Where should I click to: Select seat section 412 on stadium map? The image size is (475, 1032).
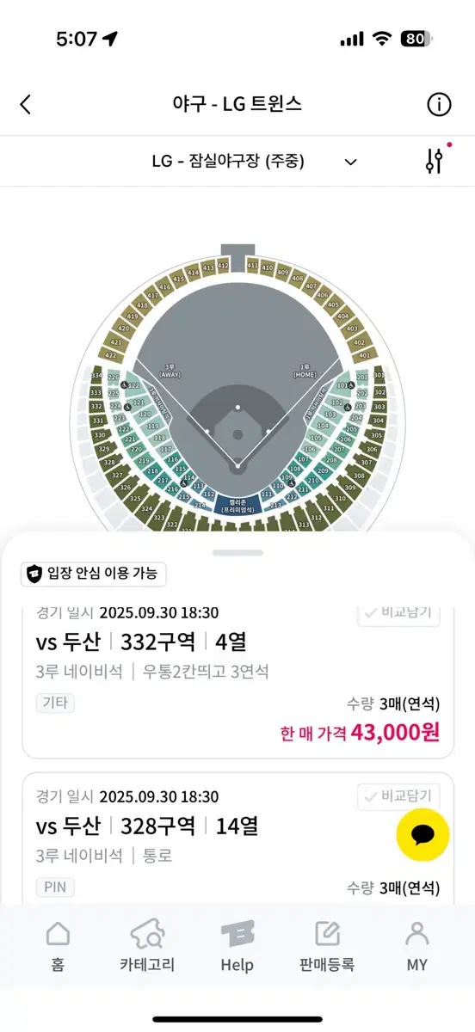tap(224, 267)
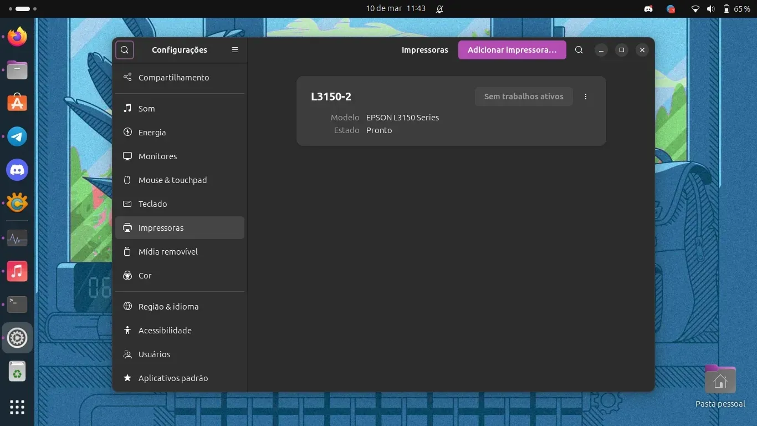This screenshot has width=757, height=426.
Task: Click the Teclado keyboard icon
Action: 127,204
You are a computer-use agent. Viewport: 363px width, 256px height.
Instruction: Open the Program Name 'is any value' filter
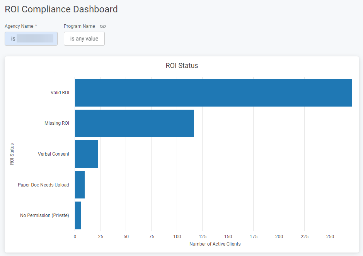84,39
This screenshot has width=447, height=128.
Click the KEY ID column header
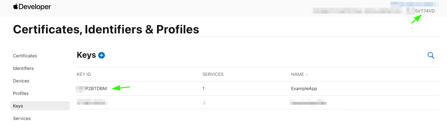pyautogui.click(x=84, y=74)
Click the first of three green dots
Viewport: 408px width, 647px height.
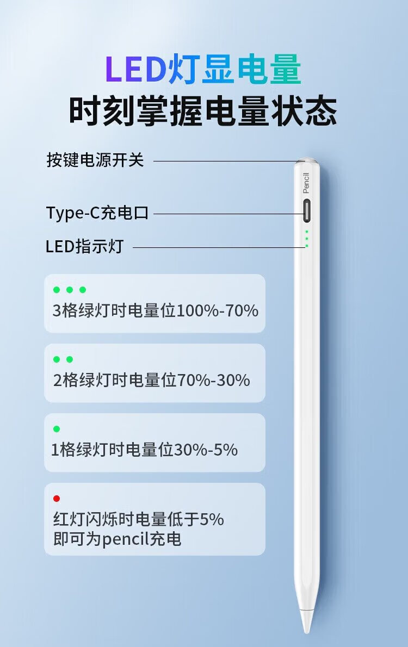point(57,290)
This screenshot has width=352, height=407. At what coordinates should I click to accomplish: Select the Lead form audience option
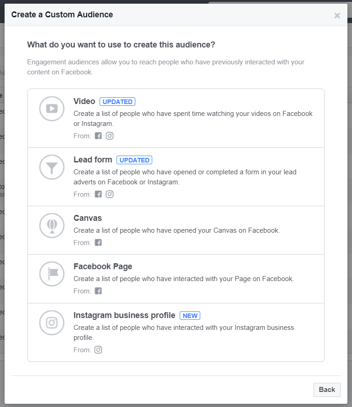pyautogui.click(x=176, y=176)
++++++++++++++++++++
Omit the pictures, and quote the material above exactly as given.

Where should I click to: Select seat section 412 on stadium map? The image size is (475, 1032).
tap(224, 267)
This screenshot has width=757, height=426.
Task: Click the Teclado keyboard icon
Action: 127,204
You are a computer-use agent. Viewport: 363px width, 256px height.
Instruction: Open the Program Name 'is any value' filter
84,39
This screenshot has width=447, height=128.
Click the KEY ID column header
pyautogui.click(x=84, y=74)
Click the first of three green dots
Viewport: 408px width, 647px height.
point(57,290)
This screenshot has width=352, height=407. At what coordinates should I click to accomplish: Select the Lead form audience option
pyautogui.click(x=176, y=176)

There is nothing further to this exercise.